Word for word, reproduce every line of the data below.

++++++++++

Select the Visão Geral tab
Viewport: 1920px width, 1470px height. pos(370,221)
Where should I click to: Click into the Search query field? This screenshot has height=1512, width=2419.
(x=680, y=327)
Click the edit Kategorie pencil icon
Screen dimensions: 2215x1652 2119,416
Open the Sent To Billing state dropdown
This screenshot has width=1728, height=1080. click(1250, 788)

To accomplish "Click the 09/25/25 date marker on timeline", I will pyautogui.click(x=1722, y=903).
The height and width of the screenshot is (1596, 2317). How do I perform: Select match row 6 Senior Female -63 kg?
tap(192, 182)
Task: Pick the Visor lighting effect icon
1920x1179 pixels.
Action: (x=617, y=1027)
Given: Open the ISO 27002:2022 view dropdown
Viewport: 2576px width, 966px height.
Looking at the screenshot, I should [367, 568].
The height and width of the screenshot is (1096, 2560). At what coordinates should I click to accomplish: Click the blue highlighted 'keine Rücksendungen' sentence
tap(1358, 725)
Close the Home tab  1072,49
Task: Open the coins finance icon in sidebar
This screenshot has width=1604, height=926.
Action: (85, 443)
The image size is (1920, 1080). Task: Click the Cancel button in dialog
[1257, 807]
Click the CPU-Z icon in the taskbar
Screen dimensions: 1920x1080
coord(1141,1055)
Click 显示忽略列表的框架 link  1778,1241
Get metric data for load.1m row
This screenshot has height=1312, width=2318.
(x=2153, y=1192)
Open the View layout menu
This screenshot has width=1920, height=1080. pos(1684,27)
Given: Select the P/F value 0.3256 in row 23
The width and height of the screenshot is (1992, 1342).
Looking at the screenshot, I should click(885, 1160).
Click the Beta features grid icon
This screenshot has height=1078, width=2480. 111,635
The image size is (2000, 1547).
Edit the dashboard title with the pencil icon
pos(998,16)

++++++++++

Solution to this exercise:
Select the Visão Geral tab
Viewport: 1920px width, 1470px height. pos(370,221)
Where should I click to: Click into the Search query field? This screenshot has height=1512, width=2419.
(x=680, y=327)
Click the edit Kategorie pencil icon
Screen dimensions: 2215x1652 2119,416
Open the Sent To Billing state dropdown
This screenshot has width=1728, height=1080. click(1250, 788)

To accomplish "Click the 09/25/25 date marker on timeline", I will pyautogui.click(x=1722, y=903).
The height and width of the screenshot is (1596, 2317). How do I perform: Select match row 6 Senior Female -63 kg?
tap(192, 182)
Task: Pick the Visor lighting effect icon
1920x1179 pixels.
Action: (x=617, y=1027)
Given: Open the ISO 27002:2022 view dropdown
Viewport: 2576px width, 966px height.
Looking at the screenshot, I should [367, 568].
The height and width of the screenshot is (1096, 2560). At what coordinates should I click to accomplish: Click the blue highlighted 'keine Rücksendungen' sentence
tap(1358, 725)
Close the Home tab  1072,49
Task: Open the coins finance icon in sidebar
This screenshot has width=1604, height=926.
Action: (85, 443)
The image size is (1920, 1080). Task: Click the Cancel button in dialog
[1257, 807]
Click the CPU-Z icon in the taskbar
Screen dimensions: 1920x1080
coord(1141,1055)
Click 显示忽略列表的框架 link  1778,1241
Get metric data for load.1m row
This screenshot has height=1312, width=2318.
(x=2153, y=1192)
Open the View layout menu
This screenshot has width=1920, height=1080. pos(1684,27)
Given: Select the P/F value 0.3256 in row 23
The width and height of the screenshot is (1992, 1342).
Looking at the screenshot, I should click(885, 1160).
Click the Beta features grid icon
This screenshot has height=1078, width=2480. 111,635
The image size is (2000, 1547).
Edit the dashboard title with the pencil icon
pos(998,16)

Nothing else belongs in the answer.